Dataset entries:
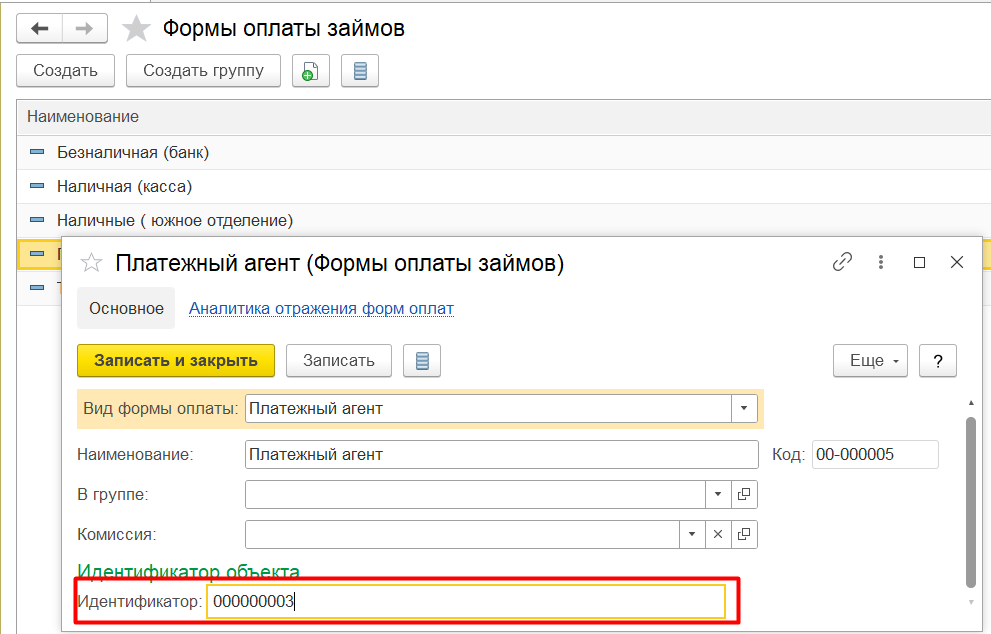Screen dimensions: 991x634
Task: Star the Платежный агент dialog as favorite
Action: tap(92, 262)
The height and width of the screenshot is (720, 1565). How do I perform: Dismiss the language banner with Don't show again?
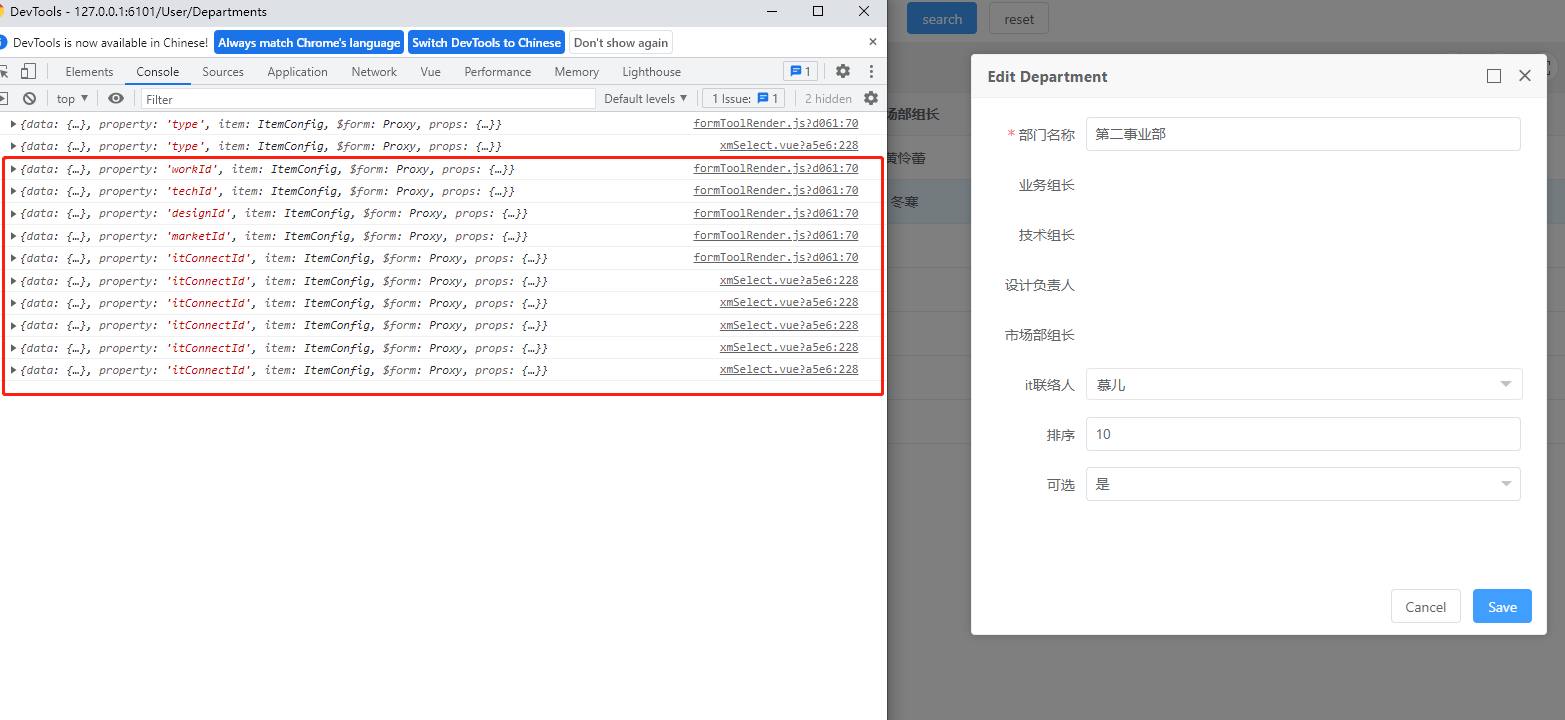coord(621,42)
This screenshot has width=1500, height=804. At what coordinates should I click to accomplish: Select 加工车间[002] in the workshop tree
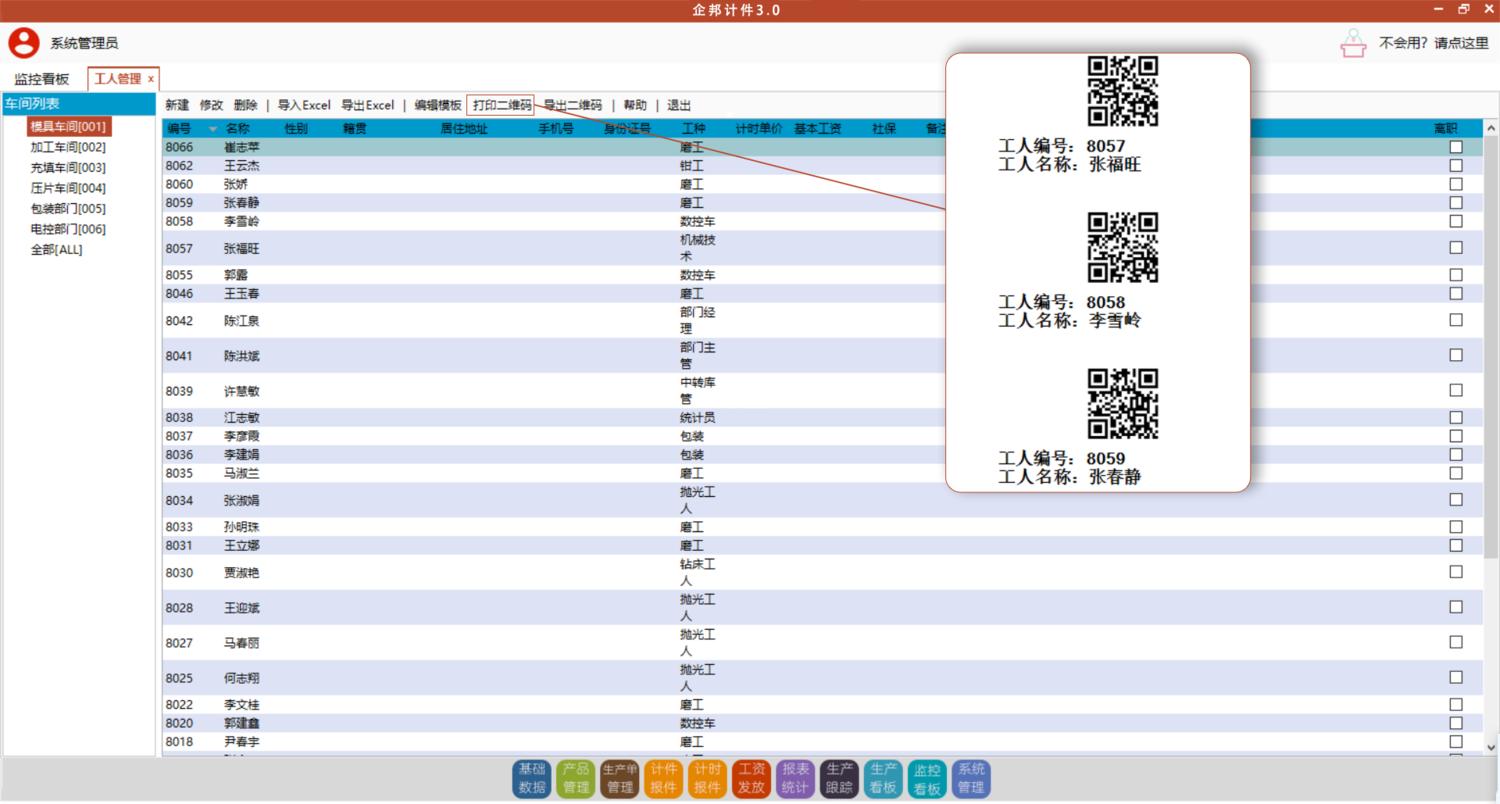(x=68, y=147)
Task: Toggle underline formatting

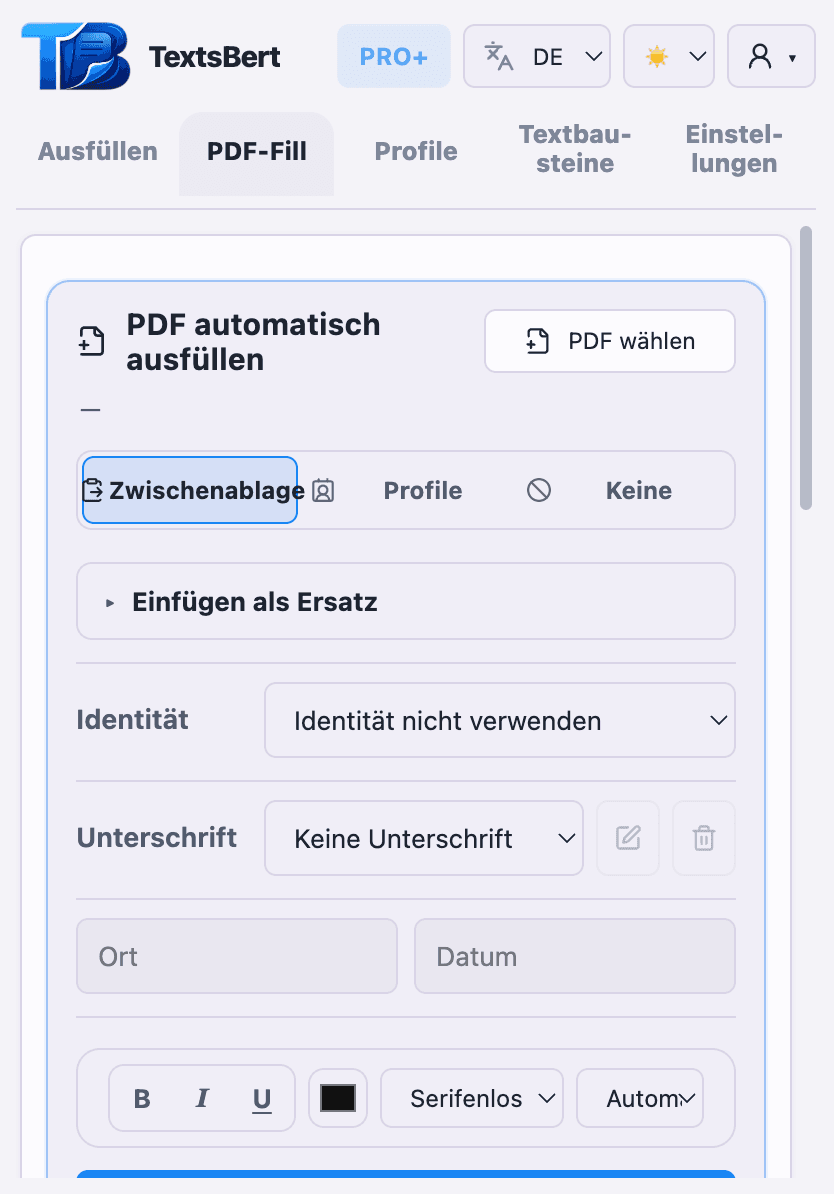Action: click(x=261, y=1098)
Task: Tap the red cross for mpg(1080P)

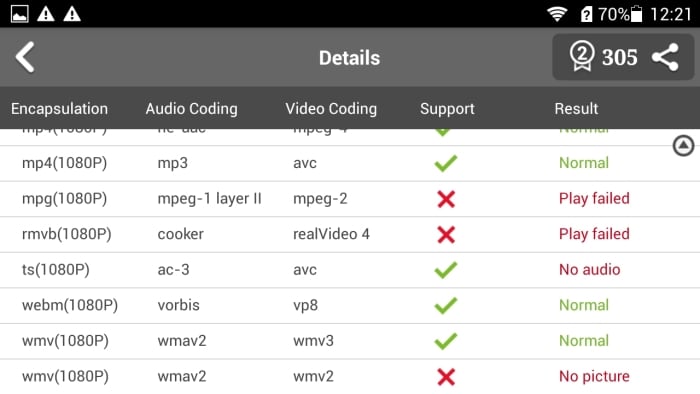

PROBLEM DESCRIPTION: Write the lines out exactly, beginning at the line that holds "The height and" and stopping after the last line of the entries; include no pictures.

RESULT FOR THIS EXERCISE:
The height and width of the screenshot is (720, 1565). How do I perform: Dismiss the language banner with Don't show again?
coord(621,42)
This screenshot has width=1500, height=804. At what coordinates should I click to accomplish: Select 加工车间[002] in the workshop tree
(x=68, y=147)
Task: Toggle underline formatting

Action: click(x=261, y=1098)
Task: Tap the red cross for mpg(1080P)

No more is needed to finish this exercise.